RECORDED DATA START

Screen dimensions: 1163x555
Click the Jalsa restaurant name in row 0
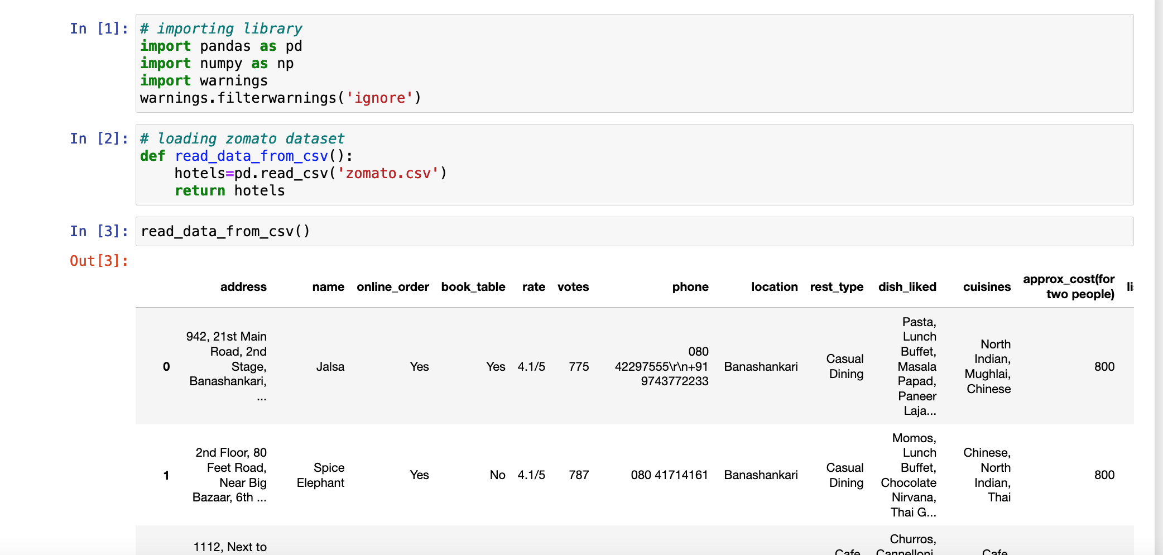pos(330,366)
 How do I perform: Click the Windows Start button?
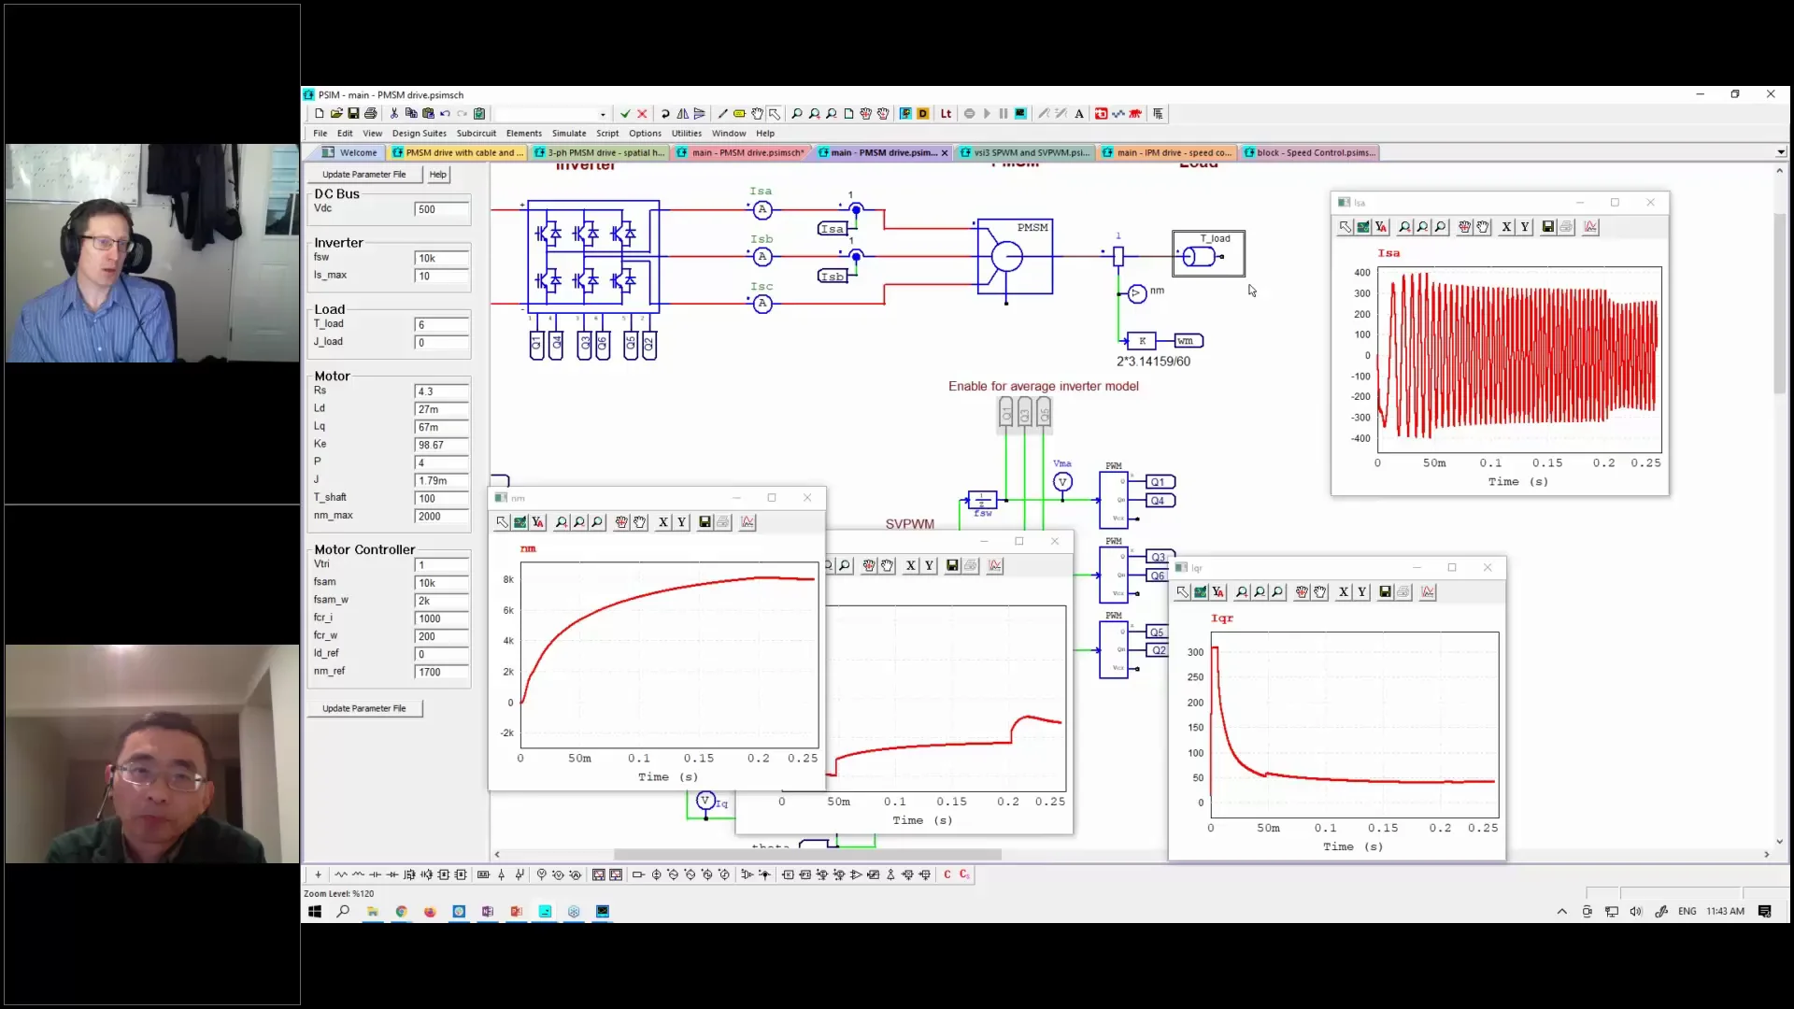coord(315,912)
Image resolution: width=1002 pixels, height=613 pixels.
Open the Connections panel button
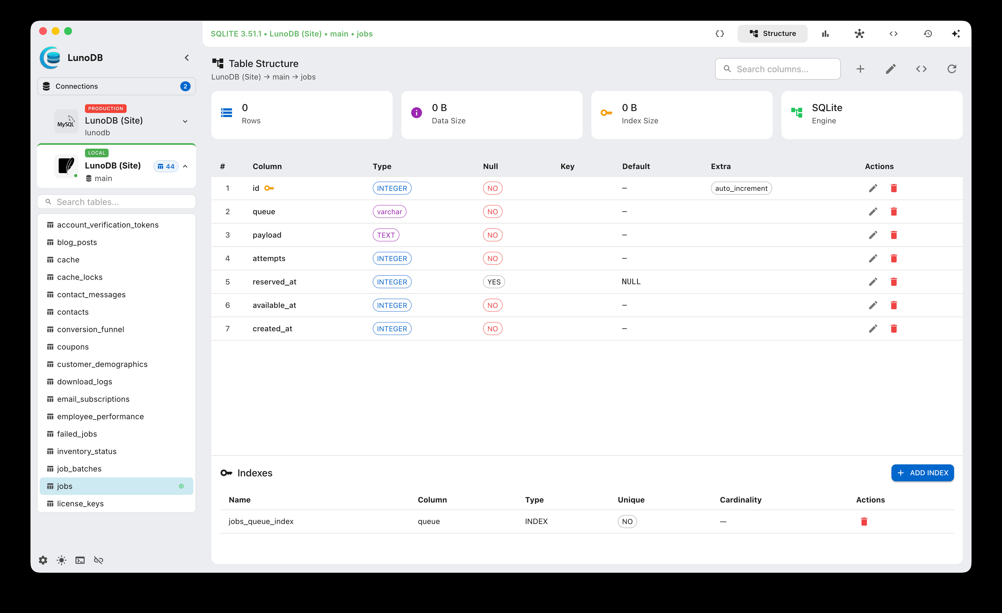[x=116, y=86]
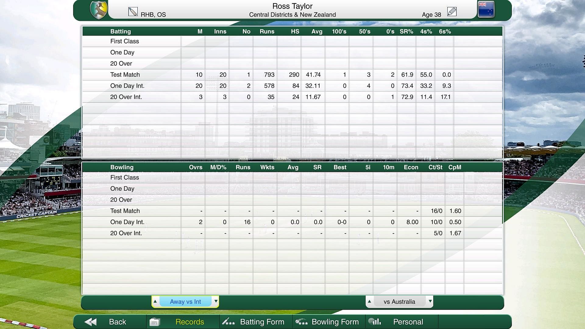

RECORDED DATA END

Starting from the line that has "Image resolution: width=1002" and ending at the last line of the material above, every line should be output exactly; pictures are dropped and nothing else appears.

*RESULT OF THIS EXERCISE*:
Image resolution: width=1002 pixels, height=613 pixels.
Open the Connections panel button
[x=116, y=86]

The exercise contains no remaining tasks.